Abgrenzung zur DSGVO

CW: Welches sind die drei grössten Differenzen zwischen dem revidierten DSG und der DSGVO, die für Schweizer Firmen relevant werden und Massnahmen erfordern?
Rosenthal: Generell lässt sich feststellen, dass das DSG weniger formalistisch ist als die DSGVO. Hierzu zählt auch, dass viele Bestimmungen der DSGVO nach dem Giesskannenprinzip funktionieren. Von der Bäckerei bis zum Techkonzern werden oft alle Unternehmen über den selben Leisten geschlagen. Daneben fallen inhaltlich sehr weit­gehende Regelungen im Governance-Bereich ebenfalls unter diesen Punkt. Ich denke da etwa an die Informationspflicht: Die DSGVO verlangt oft viel ausführlichere Datenschutzerklärungen, als nötig und sinnvoll ist.
Dann gibt es einen konzeptionellen Unterschied: In der Schweiz haben wir mit dem DSG eine sogenannte Missbrauchsgesetzgebung. Das heisst, es muss nur derjenige eine Rechtfertigung vorweisen, der Daten anders als vorgesehen bearbeiten will. Erst dann schreitet das Gesetz ein. Ganz anders unter der DSGVO: Hier muss jeder immer von vornherein begründen können, warum er überhaupt persönliche Daten verarbeitet. Dieser konzeptionelle Unterschied führt dazu, dass jede Aktivität unter der DSGVO komplizierter und aufwendiger ist als unter dem Schweizer DSG. Hierzulande kennen wir etwa die epischen Diskussionen um Einwilligungen und andere Rechtsgrundlagen so nicht.
“Die Grundsätze in Bezug auf den Datenschutz bleiben gleich„
David Rosenthal
Der dritte rechtliche Unterschied sind die Dokumentationspflichten. Unter der DSGVO muss jeder beweisen, dass er sie einhält. In der Schweiz ist dies nicht so. Leider wurde das bei der Ausarbeitung des Entwurfs der Verordnung zum DSG missachtet: Dort wird versucht, entgegen dem DSG weitere Dokumentationspflichten einzuführen.

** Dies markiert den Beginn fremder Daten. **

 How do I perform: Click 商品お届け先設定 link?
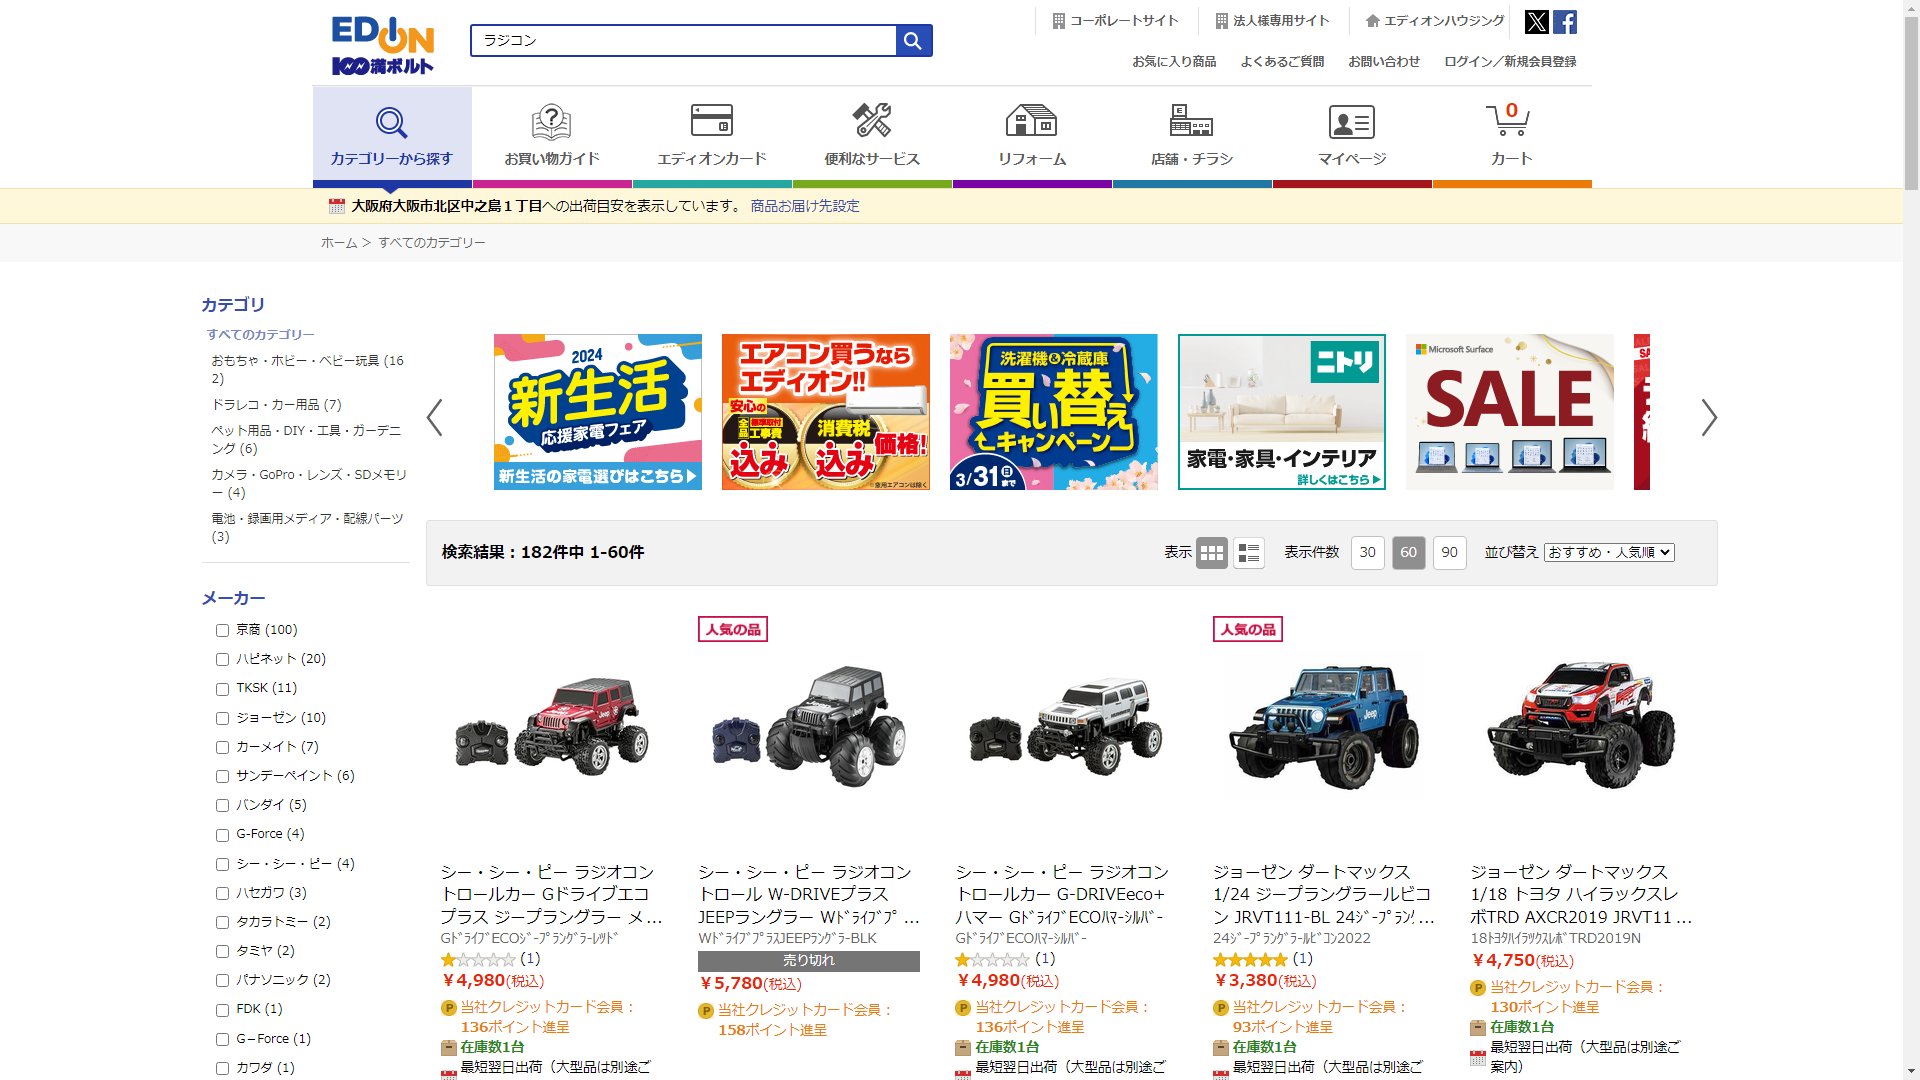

In der Praxis gibt es schliesslich einen weiteren wichtigen Unterschied, und zwar wie das Datenschutzrecht durchgesetzt wird. In der EU gehen manche Behörden sehr viel extremer vor. Einige von ihnen verhängen sehr gerne Bus­sen in einer Höhe, die in keinem Verhältnis zur angeblichen Unregelmässigkeit stehen. Der Chef einer solchen Behörde gab dies sogar offen zu und rechtfertigte dies damit, dass die Bussen nach dem Konzept der DSGVO eben «aufzehrend» sein sollten, wie er es formulierte. Diese Situation kennen wir in der Schweiz nicht; es entspricht schlicht nicht unserer Tradition. Hier schreitet die Datenschutzbehörde zwar auch ein, aber solche extremen und häufigen Bussen kennen wir nicht. Auch in der Auslegung des Rechts gehen manche der EU-Datenschützer sehr fundamentalistisch vor, verfechten extreme und praxisferne Auslegungen. Da werden zum Beispiel für Datenschutzerklärungen, die nicht ganz so formuliert sind, wie sich die Behörden das vorstellen, mehrstellige Millionenbussen verhängt. Glücklicherweise korrigieren die Gerichte diese Auswüchse immer wieder. Solche Bussen haben nämlich mit den Kernanliegen des Datenschutzes nichts mehr zu tun.
Zur Person
David Rosenthal
ist Experte für Daten- und Technologie-Recht sowie Partner bei der Schweizer Anwaltskanzlei Vischer, die Büros in Zürich, Basel und Genf unterhält. Rosenthal schloss sein Studium der Jurisprudenz 1997 an der Universität Basel ab und war als Softwareentwickler, Rechtsberater und Journalist tätig, bevor er bei der Kanzlei Homburger quer einstieg und dort unter anderem die Datenschutzpraxis aufbaute und leitete. Einer der führenden Kommentare zum Datenschutzgesetz («Handkommentar zum Datenschutzgesetz») stammt zu einem grossen Teil aus seiner Feder. Nebst Datenrecht (inklusive DSGVO) berät er Vorhaben im Bereich IT und Digital Business und vertritt Parteien in technologiebezogenen Schiedsverfahren. Ein weiteres Standbein von Rosenthal ist seit rund 15 Jahren die Führung von internen Untersuchungen und eDiscovery-Projekten. Er ist Sekretär des VereinsUnternehmens-Datenschutz (VUD) und der Cross-border eDiscoveryPrivacy & Investigations Association (CeDIV) sowie Lehrbeauftragter der ETH Zürich und Universität Basel.